Several days after his arrest, Vallandigham was brought before a military commission that he insisted had no right to try him. He was not part of the land or naval forces of the United States, he said, nor in the militia; therefore he was subject only to the civil courts. Furthermore, he asserted that the alleged offense itself was not known to the Constitution, or to any law. “The Vallandigham case did indeed raise troubling constitutional questions,” writes historian James M. McPherson. “Could a speech be treason? Could a military court try a civilian? Did a general, or for that matter a president, have the power to impose martial law or suspend habeas corpus in an arena distant from military operations where the civil courts were functioning? These questions went to the heart of the administration's policy for dealing with fire in the rear.”

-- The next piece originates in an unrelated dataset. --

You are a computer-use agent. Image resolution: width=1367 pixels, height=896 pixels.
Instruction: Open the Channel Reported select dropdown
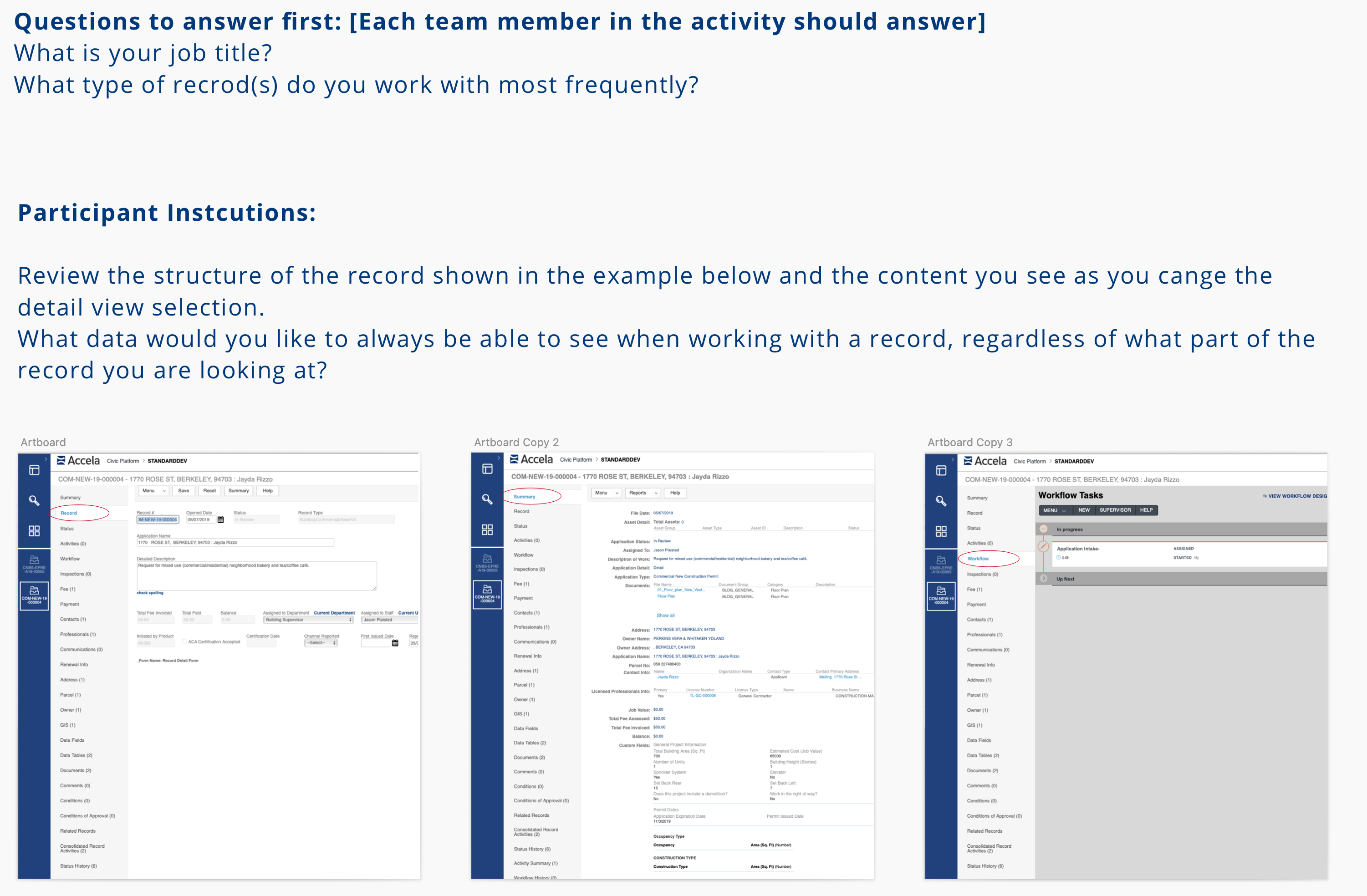tap(321, 643)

The military tribunal was seemingly untroubled by these constitutional concerns. Vallandigham was convicted and sentenced to close confinement in a fortress of Burnside's choosing. His lawyers immediately applied to the U.S. Circuit Court for a writ of habeas corpus, which was denied. Burnside himself had sent a written statement to the court in which he argued against the writ and defended the actions he had taken against Vallandigham: “If I were to find a man from the enemy's country distributing in my camp speeches of their public men that tended to demoralize the troops, or to destroy their confidence in the constituted authorities of the Government, I would have him tried and hung, if found guilty, and all the rules of modern warfare would sustain me. Why should such speeches from our own public men be allowed?”
The quick succession of Vallandigham's arrest, trial, and sentence took President Lincoln “somewhat by surprise,” according to his biographers Nicolay and Hay, “and it was only after these proceedings were consummated that he had an opportunity to seriously consider the case.” The historians concluded that the president would probably not have allowed the events to go forward had he been consulted in advance. As it stood, though, Lincoln was determined to support Burnside; to do less, he believed, would only encourage the subversive elements in the Northwest. The president declined the general's offer to resign in the midst of the uproar surrounding the case. “When I shall wish to supersede you I will let you know,” he wrote to Burnside. “All the Cabinet regretted the necessity of arrestingâ¦Vallandigham, some doubting there was a real necessity for it; but, being done, all were for seeing you through with it.”
Though Lincoln upheld Burnside, he went against the general's advice and commuted Vallandigham's sentence from imprisonment to banishment behind enemy lines. This, he believed, would remove an irksome martyr around whom the Copperheads could rally. Thus, under order of the president, Vallandigham was escorted to the headquarters of General William S. Rosencrans in Murfreesboro, Tennessee, and from there into the hands of the Confederates.
“Why, sir, do you know that unless I protect you with a guard my soldiers will tear you to pieces in an instant?” Rosencrans reportedly said to Vallandigham.